Fancy making your own slime or chilling out with liquid nitrogen? How about discovering the microscopic world of magma or how plants keep us healthy?
If you do then you’re in luck as this month sees the Oxfordshire Science Festival (3-18 March) collide with National Science and Engineering Week (9-18 March).
Oxford University scientists are busy organising lots of family-friendly events around Oxfordshire. As always, one of the highlights will be the annual Wow! How? science fair at the Oxford University Museum of Natural History (Saturday 10 March) with over 30 different hands-on activities and demonstrations including slime making, live bugs, illusions, secret messages, board games, fossils, and skeletons.
Saturday is also your chance to find out about the maths hidden in the urban environment around Oxford by joining a Maths in the City walking tour.
If you fancy a greener stroll then, throughout the festival, you can take the Marvellous Medicine Trail around Oxford University’s Botanic Gardens and discover how plants are the key to many of the medicines we use today (entrance fee required).

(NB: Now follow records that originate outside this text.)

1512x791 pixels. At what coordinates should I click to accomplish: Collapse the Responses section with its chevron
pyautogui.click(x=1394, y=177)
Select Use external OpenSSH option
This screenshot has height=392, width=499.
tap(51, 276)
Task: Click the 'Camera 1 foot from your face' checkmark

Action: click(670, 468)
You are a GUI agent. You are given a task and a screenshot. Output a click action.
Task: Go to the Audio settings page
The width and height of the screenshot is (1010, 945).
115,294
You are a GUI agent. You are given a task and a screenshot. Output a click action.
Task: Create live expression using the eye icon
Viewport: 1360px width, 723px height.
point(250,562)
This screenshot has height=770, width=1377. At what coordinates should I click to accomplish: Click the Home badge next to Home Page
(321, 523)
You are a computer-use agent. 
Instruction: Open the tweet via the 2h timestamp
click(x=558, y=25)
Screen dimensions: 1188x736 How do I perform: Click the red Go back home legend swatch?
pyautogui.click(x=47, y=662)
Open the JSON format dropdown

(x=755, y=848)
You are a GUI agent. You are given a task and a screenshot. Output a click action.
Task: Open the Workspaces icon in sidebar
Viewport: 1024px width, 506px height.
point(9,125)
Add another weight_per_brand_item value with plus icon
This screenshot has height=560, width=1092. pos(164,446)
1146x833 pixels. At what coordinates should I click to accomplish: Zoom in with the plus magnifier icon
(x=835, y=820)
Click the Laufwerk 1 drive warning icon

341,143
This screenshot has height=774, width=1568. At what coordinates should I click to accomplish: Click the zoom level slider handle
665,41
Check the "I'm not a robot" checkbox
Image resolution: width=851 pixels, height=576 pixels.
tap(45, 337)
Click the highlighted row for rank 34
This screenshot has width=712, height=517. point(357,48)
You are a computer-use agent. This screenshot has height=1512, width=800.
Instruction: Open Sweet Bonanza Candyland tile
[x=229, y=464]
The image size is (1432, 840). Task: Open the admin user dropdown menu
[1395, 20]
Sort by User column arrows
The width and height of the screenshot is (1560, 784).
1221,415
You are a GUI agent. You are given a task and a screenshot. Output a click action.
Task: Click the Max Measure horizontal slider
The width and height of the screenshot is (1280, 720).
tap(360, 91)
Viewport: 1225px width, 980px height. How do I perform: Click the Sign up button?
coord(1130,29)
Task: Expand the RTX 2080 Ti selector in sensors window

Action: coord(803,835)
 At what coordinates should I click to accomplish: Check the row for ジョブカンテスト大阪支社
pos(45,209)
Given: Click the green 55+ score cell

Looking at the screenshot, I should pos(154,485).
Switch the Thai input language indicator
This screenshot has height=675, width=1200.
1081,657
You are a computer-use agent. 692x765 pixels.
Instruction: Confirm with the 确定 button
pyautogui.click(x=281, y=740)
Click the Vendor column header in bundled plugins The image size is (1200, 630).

On Saturday 17 March you could find out more about volcanoes, magma, and why some rocks float at Volcanoes: The Magical Microscopic World of Magma, an event organised by the Royal Microscopical Society.
17 March is also your chance to take it freezey with demonstrations using liquid nitrogen helping to explain the physics of very low temperatures.
Throughout March Oxford University also runs a programme of science events aimed specifically at Oxfordshire schools. Begbroke Science Park will be holding their Innovation Showcase (8 March) where pupils are invited to come up with ideas for products to pitch to a Dragon’s Den style panel of experts.
Meanwhile the Oxford University Science Roadshow (12-16 March) will be bringing the joy of science and engineering to The Marlborough School, Burford School, The Cooper School, Oxford Spires Academy, and Chipping Norton School. This year topics include playing games with DNA and how to make solar cells.